William Bryant: "The Gladness of Nature"

Hello bloggers,

I hope you enjoyed reading the works of Anne Bradstreet! This week I am going to look through the poems of William Cullen Bryant.













(1794-1878)

Resources:
http://famouspoetsandpoems.com/poets/william_cullen_bryant/biography


Biography:
William Cullen Bryant was born in Cummington Hampshire Massachusetts to Peter and Sarah Bryant. At the age of ten he began his literary endeavors by providing writings for the Newspapers. However, at the age of sixteen he enrolled at Williams College where he excelled in Language and Polite Literature. His further studies and practice in law eventually revealed his taste for literature.

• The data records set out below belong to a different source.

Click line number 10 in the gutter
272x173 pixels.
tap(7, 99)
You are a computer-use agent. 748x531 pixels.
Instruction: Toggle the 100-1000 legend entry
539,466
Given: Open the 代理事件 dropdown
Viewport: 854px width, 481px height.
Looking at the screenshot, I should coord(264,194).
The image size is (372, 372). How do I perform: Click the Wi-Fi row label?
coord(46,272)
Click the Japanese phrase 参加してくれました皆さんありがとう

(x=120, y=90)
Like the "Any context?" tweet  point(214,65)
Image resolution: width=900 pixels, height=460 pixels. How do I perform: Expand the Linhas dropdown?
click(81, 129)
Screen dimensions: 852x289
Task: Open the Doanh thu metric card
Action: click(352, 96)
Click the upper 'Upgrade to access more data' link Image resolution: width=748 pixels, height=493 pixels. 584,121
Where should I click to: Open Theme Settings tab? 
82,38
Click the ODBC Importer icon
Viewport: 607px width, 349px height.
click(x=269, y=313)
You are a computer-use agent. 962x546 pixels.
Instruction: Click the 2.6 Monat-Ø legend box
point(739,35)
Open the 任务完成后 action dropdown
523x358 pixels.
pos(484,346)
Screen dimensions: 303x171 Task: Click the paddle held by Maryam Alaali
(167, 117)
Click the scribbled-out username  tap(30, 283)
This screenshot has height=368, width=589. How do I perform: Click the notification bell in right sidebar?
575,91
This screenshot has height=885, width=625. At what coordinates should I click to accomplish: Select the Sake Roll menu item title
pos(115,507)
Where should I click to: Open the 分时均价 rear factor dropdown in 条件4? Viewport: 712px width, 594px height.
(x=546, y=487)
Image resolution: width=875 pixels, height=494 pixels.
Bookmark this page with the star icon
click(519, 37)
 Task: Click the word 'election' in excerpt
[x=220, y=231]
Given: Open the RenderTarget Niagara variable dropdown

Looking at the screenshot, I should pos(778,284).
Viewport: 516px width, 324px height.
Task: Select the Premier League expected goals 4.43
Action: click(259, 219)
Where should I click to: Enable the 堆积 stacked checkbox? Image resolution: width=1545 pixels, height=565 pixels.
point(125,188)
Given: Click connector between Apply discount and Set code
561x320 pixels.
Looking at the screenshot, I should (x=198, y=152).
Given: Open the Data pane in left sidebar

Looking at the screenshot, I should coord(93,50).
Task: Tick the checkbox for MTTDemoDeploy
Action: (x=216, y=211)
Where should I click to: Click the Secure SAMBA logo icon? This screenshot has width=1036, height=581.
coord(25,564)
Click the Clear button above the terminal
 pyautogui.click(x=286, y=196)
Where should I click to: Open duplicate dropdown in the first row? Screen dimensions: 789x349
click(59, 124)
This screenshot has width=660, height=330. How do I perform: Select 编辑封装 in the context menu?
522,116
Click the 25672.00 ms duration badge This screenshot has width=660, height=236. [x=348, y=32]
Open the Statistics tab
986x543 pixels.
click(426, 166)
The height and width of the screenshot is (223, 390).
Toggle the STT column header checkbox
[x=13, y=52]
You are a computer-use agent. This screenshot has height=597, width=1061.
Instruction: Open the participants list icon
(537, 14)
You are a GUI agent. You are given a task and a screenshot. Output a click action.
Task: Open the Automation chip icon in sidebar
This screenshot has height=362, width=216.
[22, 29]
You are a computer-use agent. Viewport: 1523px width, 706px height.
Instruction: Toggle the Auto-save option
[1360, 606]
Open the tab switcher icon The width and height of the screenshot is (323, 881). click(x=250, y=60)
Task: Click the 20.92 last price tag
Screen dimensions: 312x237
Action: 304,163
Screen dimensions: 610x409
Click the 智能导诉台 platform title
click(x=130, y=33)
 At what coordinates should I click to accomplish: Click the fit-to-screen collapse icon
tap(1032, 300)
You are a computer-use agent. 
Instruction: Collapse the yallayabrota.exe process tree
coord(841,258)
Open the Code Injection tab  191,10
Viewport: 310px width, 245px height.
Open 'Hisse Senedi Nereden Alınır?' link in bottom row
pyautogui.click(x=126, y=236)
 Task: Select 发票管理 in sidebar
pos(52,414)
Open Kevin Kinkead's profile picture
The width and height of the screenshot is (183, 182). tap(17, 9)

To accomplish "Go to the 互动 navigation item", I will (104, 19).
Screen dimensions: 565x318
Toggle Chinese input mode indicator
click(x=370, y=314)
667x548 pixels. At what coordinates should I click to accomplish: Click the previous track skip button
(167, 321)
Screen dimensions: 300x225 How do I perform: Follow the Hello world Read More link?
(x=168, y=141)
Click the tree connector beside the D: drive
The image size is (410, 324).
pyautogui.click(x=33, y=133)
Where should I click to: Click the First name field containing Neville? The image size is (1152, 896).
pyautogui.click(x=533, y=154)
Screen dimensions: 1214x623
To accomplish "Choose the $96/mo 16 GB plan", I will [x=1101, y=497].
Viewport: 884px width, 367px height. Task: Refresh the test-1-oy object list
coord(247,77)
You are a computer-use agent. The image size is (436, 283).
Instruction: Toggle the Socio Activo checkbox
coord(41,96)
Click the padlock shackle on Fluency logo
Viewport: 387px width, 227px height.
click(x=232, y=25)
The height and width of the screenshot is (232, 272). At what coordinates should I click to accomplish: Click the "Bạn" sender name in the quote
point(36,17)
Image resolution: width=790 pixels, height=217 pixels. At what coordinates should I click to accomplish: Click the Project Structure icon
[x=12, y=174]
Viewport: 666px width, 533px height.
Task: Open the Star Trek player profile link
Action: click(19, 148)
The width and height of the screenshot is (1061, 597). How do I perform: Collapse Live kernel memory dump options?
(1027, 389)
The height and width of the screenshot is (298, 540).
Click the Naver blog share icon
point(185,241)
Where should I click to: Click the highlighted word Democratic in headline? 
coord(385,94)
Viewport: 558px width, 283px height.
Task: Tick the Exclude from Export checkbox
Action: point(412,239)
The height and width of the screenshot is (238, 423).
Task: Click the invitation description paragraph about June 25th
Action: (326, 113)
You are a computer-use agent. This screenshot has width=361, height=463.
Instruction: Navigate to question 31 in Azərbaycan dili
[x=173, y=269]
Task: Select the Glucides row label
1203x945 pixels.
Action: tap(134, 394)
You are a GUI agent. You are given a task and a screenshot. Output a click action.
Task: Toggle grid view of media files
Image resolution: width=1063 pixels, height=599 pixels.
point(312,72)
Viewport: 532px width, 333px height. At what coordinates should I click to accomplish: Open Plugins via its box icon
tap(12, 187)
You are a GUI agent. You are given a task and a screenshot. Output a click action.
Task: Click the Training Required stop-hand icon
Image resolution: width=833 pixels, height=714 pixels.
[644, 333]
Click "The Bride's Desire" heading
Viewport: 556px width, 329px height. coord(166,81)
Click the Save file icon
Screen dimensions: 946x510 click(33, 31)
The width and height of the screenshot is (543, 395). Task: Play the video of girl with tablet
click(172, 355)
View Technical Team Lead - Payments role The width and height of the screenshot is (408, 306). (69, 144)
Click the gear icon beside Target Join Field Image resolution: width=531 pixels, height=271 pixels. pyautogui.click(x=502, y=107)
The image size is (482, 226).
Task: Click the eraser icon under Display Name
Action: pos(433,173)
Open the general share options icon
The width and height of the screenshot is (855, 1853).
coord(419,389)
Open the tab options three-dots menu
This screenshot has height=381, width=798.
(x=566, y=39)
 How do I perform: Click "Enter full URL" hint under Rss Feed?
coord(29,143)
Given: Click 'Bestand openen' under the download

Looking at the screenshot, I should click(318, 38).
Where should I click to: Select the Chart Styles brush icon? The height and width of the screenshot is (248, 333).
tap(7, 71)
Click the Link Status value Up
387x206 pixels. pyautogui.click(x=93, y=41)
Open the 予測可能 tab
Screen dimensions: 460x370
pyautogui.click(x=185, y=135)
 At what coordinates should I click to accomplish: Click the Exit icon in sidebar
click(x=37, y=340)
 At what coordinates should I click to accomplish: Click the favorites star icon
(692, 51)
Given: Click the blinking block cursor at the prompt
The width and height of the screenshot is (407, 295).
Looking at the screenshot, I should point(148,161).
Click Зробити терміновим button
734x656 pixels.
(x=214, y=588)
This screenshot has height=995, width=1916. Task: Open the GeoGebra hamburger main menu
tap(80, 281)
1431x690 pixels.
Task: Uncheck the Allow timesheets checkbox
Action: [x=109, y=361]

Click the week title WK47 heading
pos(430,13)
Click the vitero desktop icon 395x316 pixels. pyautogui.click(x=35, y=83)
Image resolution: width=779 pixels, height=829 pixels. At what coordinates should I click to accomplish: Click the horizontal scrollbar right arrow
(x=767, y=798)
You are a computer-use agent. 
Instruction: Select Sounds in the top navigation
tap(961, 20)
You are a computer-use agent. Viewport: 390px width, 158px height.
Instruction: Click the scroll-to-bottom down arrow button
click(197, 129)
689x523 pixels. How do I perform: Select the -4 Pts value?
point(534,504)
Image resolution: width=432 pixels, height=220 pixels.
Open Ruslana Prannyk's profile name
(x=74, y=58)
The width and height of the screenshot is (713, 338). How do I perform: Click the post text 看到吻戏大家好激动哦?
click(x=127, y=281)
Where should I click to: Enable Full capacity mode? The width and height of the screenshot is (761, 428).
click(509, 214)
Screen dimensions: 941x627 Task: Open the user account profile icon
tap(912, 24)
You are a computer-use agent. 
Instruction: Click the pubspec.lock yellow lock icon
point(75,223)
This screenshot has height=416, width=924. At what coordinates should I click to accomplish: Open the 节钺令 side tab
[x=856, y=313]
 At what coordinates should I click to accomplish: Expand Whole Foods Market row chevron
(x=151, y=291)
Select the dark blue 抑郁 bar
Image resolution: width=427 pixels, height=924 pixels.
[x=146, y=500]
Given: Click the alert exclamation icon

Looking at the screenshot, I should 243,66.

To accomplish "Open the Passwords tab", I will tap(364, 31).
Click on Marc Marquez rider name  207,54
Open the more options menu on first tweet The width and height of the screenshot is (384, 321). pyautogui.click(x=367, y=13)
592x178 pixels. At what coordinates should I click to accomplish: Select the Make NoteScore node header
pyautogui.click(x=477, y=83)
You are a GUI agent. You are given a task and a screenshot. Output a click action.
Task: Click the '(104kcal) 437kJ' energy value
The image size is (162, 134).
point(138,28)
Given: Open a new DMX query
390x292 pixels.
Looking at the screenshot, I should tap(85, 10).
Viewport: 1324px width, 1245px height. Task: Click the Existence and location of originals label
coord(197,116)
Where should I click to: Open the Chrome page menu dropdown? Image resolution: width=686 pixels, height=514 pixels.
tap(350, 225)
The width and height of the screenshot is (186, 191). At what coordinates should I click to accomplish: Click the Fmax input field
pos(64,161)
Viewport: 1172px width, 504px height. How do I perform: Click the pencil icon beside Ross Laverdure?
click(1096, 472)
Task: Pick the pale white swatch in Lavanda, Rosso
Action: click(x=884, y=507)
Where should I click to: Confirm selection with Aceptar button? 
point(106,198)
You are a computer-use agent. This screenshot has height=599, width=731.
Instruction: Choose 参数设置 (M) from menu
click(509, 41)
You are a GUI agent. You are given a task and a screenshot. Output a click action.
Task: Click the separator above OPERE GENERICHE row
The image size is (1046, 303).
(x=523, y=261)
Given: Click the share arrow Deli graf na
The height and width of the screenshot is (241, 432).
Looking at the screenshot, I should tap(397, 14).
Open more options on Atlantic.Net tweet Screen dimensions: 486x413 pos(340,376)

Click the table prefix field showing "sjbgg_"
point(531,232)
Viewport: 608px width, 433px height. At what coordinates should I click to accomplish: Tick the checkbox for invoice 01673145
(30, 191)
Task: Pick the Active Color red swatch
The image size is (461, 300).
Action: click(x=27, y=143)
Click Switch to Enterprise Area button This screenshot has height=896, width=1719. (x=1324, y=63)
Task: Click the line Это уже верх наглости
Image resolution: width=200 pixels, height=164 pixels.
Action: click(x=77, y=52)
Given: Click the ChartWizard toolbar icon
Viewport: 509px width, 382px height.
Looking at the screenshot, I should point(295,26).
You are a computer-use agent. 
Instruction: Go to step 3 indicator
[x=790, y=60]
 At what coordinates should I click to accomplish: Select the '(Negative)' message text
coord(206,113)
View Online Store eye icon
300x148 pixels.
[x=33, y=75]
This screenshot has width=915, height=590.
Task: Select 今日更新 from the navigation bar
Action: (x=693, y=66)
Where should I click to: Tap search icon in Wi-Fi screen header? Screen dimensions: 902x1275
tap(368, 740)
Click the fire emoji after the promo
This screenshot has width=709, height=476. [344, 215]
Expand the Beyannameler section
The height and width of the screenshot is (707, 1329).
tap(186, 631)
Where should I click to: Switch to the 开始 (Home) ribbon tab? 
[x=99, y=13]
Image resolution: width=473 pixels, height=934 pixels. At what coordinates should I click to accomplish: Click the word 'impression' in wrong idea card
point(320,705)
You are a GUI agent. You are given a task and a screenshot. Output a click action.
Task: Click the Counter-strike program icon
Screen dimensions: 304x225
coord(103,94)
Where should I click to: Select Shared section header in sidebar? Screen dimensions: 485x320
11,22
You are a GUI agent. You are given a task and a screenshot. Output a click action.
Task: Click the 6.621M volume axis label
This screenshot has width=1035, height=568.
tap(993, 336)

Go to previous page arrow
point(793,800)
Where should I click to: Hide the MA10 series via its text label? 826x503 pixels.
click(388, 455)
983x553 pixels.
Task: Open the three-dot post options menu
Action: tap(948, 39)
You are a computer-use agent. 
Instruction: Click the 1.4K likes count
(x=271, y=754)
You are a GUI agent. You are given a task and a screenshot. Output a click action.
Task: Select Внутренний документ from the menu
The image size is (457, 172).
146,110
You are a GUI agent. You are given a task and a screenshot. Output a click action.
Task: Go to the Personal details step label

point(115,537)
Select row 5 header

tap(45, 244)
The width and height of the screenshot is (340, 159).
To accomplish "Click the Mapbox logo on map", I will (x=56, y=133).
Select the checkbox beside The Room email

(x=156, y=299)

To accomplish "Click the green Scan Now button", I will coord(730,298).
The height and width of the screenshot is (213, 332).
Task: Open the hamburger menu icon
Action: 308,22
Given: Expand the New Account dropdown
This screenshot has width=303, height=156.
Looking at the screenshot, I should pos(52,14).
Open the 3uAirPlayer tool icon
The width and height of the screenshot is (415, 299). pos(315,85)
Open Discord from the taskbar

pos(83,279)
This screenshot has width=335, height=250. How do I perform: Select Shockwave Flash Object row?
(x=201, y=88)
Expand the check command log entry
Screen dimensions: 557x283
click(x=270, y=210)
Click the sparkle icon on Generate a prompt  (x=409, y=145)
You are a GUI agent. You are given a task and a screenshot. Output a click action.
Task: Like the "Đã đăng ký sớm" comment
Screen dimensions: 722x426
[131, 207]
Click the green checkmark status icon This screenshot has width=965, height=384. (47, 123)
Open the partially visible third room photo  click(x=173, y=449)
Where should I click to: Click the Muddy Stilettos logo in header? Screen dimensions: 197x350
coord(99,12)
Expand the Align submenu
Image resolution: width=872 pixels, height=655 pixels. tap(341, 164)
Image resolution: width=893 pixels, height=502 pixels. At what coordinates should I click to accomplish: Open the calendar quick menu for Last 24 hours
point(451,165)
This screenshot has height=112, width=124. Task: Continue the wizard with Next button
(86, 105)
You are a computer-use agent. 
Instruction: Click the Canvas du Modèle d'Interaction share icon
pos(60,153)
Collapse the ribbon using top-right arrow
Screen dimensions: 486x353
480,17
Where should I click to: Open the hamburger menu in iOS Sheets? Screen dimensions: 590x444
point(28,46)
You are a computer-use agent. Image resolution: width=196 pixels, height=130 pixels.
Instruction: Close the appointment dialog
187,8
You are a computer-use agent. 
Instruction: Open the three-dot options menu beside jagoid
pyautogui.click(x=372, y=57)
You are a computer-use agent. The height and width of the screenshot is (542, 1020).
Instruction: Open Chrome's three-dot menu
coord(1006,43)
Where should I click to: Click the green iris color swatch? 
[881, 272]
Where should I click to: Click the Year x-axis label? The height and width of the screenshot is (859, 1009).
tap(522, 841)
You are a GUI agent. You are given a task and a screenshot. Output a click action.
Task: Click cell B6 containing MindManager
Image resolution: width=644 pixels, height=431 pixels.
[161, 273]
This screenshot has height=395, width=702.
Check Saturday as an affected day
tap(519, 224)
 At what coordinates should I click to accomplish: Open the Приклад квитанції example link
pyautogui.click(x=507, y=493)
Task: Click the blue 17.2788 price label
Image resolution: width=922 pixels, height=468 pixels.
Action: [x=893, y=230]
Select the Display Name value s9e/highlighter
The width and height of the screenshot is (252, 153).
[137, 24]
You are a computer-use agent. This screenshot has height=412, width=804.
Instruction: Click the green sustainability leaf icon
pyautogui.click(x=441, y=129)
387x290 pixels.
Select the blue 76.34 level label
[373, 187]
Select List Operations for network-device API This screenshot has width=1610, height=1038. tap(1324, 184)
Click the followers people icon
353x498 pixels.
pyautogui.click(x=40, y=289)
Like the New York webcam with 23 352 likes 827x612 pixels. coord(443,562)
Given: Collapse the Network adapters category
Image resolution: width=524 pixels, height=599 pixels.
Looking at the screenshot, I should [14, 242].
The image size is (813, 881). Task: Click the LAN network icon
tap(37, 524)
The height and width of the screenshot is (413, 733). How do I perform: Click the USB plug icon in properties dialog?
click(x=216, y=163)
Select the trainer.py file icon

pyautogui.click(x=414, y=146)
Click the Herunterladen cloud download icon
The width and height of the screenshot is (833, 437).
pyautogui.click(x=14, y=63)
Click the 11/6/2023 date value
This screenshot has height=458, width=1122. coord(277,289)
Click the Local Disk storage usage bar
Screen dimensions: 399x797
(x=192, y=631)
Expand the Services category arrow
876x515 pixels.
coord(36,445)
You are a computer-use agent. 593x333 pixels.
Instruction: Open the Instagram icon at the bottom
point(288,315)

The poem I read for today is titled "The Gladness of Nature". In this work, the author gives Nature a human emotion of joyfulness. I think that Bryant is trying to utilize the feelings of nature to provoke certain feelings in a person. It is sort of a new idea to me to think about nature as having a mood. This poem makes me think  about the verse in the book of Ecclesiastes that states "For everything there is a season a time to laugh and a time to cry". By the nature's "mood", it is evident that now is the time for laughter and joyfulness. His question at the beginning of the poem "is it time to be cloudy and sad?" begs a further question for the reader; if the earth is happy then why can't I be? It is obvious then that the author is describing a season of warmth and new-life such as spring or summer. Also, it is thought-provoking that the author alludes to a depressed individual and refers to Nature as his mother. It is almost as if "our mother" is the source of our emotions both figuratively and literally.
The Gladness of Nature by William Cullen Bryant
Is this a time to be cloudy and sad,
When our mother Nature laughs around;
When even the deep blue heavens look glad,
And gladness breathes from the blossoming ground?

There are notes of joy from the hang-bird and wren,
And the gossip of swallows through all the sky;
The ground-squirrel gaily chirps by his den,
And the wilding bee hums merrily by.

The clouds are at play in the azure space,
And their shadows at play on the bright green vale,
And here they stretch to the frolic chase,
And there they roll on the easy gale.

There's a dance of leaves in that aspen bower,
There's a titter of winds in that beechen tree,
There's a smile on the fruit, and a smile on the flower,
And a laugh from the brook that runs to the sea.

And look at the broad-faced sun, how he smiles
On the dewy earth that smiles in his ray,
On the leaping waters and gay young isles;
Ay, look, and he'll smile thy gloom away.